__Stored data entries__

:::::

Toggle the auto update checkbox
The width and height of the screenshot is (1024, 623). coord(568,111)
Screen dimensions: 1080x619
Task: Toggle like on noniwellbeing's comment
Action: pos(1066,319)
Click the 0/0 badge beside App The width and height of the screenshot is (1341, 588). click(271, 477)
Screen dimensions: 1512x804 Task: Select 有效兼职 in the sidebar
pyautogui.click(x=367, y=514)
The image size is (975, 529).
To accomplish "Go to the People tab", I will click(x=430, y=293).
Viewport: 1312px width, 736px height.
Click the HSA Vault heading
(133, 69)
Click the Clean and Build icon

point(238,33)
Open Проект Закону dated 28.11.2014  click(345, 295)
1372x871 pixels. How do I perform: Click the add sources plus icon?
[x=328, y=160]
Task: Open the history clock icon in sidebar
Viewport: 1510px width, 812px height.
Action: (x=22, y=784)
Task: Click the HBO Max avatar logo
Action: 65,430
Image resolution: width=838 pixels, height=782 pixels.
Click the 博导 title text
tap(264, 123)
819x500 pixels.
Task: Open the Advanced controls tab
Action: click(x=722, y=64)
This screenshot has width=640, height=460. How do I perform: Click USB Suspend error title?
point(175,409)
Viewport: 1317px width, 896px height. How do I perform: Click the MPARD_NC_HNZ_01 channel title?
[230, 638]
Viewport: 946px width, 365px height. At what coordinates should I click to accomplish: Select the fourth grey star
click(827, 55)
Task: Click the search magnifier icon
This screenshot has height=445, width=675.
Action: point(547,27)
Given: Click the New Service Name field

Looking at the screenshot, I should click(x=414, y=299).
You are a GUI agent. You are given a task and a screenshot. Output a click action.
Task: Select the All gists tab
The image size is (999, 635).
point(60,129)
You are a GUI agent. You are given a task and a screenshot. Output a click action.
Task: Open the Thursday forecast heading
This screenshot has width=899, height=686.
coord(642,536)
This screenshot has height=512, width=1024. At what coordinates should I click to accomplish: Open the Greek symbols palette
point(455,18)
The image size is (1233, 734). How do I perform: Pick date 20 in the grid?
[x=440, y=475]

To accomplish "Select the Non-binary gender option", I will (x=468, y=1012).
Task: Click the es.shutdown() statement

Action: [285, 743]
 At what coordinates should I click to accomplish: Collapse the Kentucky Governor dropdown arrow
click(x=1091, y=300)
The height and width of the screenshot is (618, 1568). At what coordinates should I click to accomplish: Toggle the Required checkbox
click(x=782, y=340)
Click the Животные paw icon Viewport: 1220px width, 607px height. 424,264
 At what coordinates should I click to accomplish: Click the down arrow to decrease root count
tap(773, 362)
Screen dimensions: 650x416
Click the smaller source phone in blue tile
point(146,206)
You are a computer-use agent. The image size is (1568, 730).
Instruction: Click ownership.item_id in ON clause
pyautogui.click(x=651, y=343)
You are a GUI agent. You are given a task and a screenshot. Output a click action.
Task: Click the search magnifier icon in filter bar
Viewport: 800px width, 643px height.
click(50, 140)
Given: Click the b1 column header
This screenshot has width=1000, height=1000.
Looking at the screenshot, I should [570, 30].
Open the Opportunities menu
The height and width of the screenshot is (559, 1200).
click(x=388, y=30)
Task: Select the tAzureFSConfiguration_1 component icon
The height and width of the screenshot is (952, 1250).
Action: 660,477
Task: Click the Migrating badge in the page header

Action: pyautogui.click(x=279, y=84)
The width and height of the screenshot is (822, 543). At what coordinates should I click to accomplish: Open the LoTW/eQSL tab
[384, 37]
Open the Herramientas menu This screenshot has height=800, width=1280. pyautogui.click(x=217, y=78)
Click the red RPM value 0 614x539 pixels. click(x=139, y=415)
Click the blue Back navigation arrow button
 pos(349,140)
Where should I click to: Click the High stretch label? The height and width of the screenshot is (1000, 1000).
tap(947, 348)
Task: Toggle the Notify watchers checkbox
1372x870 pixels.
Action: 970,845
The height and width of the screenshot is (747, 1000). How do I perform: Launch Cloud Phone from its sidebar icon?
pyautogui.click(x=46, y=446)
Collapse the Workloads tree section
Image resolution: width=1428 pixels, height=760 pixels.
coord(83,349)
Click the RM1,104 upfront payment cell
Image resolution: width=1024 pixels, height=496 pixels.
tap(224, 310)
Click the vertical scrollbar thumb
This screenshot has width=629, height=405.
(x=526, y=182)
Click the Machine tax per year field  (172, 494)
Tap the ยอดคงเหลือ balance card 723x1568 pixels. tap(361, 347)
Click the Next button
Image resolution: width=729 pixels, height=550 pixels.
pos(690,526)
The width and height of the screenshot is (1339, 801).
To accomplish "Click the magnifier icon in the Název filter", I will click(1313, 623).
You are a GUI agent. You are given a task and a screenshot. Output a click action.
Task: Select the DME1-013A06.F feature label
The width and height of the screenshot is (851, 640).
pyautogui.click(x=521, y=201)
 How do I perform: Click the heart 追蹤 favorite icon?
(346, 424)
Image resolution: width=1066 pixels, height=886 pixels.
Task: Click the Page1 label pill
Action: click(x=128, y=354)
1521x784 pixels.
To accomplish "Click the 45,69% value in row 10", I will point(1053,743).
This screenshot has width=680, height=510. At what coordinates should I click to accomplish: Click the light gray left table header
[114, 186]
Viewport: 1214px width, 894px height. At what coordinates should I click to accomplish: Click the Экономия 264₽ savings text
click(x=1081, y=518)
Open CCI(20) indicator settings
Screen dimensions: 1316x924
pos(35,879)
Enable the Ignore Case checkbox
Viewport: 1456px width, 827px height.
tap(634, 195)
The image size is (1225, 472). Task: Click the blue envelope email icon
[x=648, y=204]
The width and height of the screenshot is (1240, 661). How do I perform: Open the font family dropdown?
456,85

:::::

__ACTIVITY__
Every line with "will" in it should be copied from the entries.

__ANSWER TO THIS TASK__
To accomplish "Go to the People tab", I will click(x=430, y=293).
To accomplish "Select the Non-binary gender option", I will (x=468, y=1012).
To accomplish "Click the magnifier icon in the Název filter", I will click(1313, 623).
To accomplish "Click the 45,69% value in row 10", I will point(1053,743).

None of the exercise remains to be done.